エリート弁護士は、溢れる庇護欲で年下彼女を囲い込む
すると背中の重みが消え、刺激がやんだ。
矢城が果てたのかと思ったのだが、仰向けに戻された後にはまた、ヌルリと熱く硬いものが侵入してきた。

甘く呻いて、身じろぐ詩織に覆いかぶさった矢城は、これ以上ないほどの色気を醸している。
汗ばんだ肌も、乱した呼吸も、情熱的な瞳も、なにもかもが妖艶だ。
ただ、少し困り顔をして、詩織に注意する。

「声、我慢できる?」
「ご、ごめんなさい!」
「感じてくれるのはすごく嬉しいけどな。
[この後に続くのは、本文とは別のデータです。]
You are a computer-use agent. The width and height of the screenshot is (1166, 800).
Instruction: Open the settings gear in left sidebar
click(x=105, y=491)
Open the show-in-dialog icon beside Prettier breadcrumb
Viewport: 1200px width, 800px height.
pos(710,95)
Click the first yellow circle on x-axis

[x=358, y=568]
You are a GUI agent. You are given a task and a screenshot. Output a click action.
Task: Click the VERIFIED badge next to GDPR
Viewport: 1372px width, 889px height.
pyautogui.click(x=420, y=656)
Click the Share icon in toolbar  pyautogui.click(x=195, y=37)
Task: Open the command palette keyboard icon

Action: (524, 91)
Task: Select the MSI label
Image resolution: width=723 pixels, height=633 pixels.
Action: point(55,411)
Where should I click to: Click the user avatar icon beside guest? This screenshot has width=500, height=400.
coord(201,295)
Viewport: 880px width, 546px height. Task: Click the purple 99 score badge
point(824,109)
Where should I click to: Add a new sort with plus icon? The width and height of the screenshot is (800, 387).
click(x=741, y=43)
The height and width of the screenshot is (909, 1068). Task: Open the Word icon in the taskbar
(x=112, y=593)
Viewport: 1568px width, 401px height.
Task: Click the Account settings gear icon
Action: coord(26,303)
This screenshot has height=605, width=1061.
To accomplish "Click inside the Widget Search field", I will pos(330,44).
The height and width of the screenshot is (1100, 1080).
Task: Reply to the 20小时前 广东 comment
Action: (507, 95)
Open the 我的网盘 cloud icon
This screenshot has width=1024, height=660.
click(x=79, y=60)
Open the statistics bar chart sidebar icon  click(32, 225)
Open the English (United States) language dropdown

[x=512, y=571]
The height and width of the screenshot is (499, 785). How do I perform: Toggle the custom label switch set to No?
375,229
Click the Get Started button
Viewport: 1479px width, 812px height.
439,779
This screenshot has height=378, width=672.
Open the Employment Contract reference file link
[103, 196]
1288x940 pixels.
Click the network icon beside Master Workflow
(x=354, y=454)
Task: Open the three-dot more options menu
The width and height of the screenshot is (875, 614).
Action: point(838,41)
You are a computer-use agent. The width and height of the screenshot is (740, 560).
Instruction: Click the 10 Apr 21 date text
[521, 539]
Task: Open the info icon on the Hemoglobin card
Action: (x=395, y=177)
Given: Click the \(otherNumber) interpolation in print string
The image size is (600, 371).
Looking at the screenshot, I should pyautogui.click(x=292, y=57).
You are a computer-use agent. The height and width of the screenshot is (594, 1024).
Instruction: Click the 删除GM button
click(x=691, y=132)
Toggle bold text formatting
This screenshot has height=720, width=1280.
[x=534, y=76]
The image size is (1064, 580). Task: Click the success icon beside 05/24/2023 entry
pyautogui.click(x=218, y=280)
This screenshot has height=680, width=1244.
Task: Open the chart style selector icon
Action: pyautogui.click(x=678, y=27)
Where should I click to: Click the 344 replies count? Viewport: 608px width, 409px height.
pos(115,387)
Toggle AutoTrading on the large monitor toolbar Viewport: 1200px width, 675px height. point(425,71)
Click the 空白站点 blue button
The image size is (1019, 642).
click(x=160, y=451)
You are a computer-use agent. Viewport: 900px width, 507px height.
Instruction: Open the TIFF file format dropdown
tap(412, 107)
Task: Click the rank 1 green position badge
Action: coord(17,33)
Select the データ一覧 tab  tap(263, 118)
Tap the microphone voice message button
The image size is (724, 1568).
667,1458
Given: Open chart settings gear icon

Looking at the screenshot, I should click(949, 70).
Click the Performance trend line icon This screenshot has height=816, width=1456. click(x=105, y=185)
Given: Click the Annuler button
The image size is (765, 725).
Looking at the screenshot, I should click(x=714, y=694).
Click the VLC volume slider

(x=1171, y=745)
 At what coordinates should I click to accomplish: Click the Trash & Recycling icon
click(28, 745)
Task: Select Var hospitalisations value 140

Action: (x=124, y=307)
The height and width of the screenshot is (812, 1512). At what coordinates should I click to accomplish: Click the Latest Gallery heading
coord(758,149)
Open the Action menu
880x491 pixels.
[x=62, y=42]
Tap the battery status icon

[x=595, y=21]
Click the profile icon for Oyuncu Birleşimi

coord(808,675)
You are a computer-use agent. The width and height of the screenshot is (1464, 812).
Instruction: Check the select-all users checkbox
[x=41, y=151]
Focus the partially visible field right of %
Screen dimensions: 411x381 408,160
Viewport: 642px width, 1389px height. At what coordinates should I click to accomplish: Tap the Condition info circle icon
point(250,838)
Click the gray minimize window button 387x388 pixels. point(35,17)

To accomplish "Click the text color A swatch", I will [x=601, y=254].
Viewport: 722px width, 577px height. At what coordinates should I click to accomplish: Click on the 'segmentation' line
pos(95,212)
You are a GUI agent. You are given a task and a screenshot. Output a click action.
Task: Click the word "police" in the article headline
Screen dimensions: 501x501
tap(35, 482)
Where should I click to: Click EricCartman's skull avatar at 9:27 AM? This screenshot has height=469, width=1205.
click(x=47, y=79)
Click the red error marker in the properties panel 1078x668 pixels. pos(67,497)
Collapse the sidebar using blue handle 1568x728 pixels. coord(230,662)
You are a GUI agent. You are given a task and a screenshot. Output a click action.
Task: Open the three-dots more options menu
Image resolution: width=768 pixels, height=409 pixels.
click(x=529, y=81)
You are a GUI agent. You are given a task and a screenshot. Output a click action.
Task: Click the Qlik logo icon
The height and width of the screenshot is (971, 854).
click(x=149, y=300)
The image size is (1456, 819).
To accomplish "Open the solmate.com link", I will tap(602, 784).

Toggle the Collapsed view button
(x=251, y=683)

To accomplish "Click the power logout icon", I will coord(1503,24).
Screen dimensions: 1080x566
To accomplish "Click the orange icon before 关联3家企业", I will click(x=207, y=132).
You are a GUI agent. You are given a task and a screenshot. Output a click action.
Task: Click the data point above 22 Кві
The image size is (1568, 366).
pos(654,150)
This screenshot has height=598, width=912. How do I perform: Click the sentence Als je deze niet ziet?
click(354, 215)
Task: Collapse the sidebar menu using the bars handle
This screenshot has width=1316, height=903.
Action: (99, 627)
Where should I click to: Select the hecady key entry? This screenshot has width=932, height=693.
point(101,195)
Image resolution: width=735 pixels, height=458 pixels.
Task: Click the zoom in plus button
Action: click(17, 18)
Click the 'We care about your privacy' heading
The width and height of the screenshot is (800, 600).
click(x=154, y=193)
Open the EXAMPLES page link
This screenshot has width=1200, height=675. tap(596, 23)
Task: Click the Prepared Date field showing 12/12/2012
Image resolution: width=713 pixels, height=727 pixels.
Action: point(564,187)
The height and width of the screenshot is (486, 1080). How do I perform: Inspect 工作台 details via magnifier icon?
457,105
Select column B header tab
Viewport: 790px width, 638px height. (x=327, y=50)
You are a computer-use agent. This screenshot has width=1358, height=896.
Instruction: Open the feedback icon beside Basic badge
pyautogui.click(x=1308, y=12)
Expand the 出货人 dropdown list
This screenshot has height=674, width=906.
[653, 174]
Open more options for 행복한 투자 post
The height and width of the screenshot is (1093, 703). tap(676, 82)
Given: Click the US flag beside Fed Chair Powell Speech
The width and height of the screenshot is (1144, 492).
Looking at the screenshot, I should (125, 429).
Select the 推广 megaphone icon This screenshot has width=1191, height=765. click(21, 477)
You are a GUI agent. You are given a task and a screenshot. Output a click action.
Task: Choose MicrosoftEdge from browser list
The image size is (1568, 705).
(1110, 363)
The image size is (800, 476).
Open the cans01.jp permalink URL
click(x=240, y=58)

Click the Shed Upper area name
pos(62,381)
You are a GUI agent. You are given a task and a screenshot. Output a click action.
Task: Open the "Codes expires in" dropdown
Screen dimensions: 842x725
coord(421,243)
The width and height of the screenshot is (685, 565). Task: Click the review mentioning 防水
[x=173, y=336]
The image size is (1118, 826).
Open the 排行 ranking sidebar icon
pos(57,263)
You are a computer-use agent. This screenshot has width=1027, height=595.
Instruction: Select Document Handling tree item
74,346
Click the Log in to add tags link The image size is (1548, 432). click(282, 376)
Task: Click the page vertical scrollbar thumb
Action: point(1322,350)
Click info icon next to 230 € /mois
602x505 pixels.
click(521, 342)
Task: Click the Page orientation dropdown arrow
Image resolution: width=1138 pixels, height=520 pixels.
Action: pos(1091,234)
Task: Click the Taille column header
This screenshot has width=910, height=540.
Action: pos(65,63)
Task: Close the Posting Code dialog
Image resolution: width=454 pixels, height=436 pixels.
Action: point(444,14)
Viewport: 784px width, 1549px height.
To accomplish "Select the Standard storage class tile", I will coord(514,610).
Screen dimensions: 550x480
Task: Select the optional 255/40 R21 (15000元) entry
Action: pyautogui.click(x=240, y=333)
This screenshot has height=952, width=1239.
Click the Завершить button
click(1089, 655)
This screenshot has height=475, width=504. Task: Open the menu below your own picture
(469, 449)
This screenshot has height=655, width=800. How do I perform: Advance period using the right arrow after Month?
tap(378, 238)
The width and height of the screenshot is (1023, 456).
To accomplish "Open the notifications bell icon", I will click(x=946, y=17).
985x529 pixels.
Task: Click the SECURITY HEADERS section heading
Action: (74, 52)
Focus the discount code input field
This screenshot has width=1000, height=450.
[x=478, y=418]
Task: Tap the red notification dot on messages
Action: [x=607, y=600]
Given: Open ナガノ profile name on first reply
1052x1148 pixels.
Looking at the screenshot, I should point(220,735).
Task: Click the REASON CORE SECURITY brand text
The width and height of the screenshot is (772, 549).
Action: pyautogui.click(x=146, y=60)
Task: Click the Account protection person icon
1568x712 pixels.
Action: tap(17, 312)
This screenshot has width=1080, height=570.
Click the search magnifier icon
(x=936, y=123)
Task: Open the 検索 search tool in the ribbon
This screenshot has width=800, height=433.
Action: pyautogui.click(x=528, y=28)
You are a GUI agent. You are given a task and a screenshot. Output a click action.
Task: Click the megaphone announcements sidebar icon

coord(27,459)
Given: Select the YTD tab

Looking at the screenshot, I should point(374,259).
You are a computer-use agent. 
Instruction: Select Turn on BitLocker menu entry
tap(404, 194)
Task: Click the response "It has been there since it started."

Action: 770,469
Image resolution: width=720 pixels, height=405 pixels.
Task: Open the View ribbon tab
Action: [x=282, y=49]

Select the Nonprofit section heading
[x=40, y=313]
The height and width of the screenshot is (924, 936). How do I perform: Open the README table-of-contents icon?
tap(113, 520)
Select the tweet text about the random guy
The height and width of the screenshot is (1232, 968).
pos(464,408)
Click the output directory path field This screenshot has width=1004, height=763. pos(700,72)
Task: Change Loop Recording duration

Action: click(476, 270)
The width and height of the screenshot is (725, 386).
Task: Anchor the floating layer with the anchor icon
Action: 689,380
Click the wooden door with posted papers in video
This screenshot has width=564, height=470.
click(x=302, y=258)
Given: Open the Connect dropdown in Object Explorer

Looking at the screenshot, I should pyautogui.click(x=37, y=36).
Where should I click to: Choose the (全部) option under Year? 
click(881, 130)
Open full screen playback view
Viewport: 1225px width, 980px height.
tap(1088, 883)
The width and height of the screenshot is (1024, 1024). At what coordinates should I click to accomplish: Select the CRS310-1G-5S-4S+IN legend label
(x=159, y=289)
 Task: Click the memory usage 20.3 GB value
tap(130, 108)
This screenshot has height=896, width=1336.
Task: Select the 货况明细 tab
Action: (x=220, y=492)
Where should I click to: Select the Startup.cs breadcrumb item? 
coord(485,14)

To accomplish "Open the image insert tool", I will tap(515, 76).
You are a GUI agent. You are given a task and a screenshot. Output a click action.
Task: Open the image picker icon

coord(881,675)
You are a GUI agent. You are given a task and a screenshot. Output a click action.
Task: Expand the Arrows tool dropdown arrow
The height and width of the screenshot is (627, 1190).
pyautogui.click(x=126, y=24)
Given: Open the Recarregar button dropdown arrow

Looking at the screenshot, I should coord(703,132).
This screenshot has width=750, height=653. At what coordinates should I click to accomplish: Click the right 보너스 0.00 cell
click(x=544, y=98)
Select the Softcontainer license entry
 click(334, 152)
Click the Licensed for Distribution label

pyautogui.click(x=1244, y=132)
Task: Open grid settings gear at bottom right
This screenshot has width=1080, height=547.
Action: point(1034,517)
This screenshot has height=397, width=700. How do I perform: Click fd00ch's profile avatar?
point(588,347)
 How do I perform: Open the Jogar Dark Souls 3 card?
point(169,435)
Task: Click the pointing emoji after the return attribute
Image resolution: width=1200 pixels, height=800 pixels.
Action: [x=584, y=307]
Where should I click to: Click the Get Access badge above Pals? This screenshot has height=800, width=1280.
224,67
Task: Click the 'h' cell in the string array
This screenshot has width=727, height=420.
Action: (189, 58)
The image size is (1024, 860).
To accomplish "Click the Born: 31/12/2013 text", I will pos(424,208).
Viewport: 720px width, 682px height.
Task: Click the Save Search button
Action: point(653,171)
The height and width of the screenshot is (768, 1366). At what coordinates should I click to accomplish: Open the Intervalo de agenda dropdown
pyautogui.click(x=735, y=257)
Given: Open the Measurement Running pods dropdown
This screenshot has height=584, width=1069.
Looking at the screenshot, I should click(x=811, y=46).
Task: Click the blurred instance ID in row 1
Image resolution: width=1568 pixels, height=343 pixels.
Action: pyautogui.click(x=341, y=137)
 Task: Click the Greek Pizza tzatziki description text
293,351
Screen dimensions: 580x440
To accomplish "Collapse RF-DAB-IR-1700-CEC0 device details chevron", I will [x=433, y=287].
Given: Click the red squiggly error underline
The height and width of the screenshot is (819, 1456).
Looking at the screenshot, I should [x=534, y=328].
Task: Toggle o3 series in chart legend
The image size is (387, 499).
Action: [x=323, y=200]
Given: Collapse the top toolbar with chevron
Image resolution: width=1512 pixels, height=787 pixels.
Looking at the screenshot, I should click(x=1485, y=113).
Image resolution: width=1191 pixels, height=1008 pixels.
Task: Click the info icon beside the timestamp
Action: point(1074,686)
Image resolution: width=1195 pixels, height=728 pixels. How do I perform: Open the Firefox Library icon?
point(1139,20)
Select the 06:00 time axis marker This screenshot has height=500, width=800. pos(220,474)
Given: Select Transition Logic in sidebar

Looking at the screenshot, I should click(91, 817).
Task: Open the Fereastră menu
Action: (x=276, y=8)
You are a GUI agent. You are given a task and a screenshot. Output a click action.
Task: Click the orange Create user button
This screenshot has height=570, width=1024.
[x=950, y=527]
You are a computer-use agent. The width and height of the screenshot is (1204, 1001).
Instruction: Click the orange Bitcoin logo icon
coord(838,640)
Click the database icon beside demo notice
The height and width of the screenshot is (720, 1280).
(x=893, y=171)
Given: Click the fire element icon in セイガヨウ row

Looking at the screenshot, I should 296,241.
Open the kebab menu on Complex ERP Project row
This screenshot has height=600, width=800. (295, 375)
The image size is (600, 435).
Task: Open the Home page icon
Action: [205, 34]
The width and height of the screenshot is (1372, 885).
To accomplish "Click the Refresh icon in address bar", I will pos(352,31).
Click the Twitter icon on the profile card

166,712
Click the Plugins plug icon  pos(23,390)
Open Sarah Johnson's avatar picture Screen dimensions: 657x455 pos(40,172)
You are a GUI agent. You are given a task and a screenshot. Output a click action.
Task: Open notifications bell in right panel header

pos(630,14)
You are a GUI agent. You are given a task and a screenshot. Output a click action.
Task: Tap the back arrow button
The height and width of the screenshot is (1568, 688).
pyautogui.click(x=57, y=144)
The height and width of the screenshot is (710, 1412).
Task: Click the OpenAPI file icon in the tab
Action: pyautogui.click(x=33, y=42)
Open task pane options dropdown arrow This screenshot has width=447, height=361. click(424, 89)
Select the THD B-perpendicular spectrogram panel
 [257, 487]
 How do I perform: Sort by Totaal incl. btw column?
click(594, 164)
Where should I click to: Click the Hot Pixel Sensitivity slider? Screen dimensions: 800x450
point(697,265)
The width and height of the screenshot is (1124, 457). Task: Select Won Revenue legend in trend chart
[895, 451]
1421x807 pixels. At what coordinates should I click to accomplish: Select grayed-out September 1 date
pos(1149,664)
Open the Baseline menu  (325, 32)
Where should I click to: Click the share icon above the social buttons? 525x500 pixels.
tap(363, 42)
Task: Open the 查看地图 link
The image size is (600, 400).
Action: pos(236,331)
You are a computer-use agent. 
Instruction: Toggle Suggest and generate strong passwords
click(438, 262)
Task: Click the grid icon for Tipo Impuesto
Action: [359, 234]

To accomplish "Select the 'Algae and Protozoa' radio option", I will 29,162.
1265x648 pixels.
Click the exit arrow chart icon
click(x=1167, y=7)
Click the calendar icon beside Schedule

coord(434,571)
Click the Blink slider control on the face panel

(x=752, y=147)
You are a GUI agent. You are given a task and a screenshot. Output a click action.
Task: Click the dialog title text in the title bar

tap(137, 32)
防音工事が必要か」
「いえ、あの、私が気をつけますので……あっ、ああっ!」

嬌声が漏れるのを気にしているというのに、矢城が腰の動きを速めるから、詩織は喘いでしまう。
すると、「しょうがないな」と笑った矢城が、詩織の唇を塞いだ。

なまめかしく動く舌先に翻弄され、溺れそうになる。
その息苦しさも感度を高めるためのスパイスにしかならない。

唇を合わせたまま矢城は呻き、詩織は体を震わせた。
やっと果てた矢城が詩織の横に体を沈め、両腕を回して強く抱きしめてきた。
乱した呼吸を整えている彼に、顔を覗き込まれる。

高みに上らされた詩織はまだ、余韻の中でぼんやりしている。
意識が徐々に形をなして、矢城にじっくりと顔を見られていると気づいたところで、チュッと軽いキスをもらった。

「愛してるよ、詩織」

激しい情事の後なので言葉が出ず、詩織は微笑みを返した。

(私も、愛してます……)

矢城が手を伸ばしてベッドサイドの照明を消した。
カーテンの隙間がほのかに青白く、夜明けの気配を感じる。

幸せな疲労感が、ふたりをすぐに眠りへと誘う。
それでもお互いを抱きしめて離さない、ふたりであった。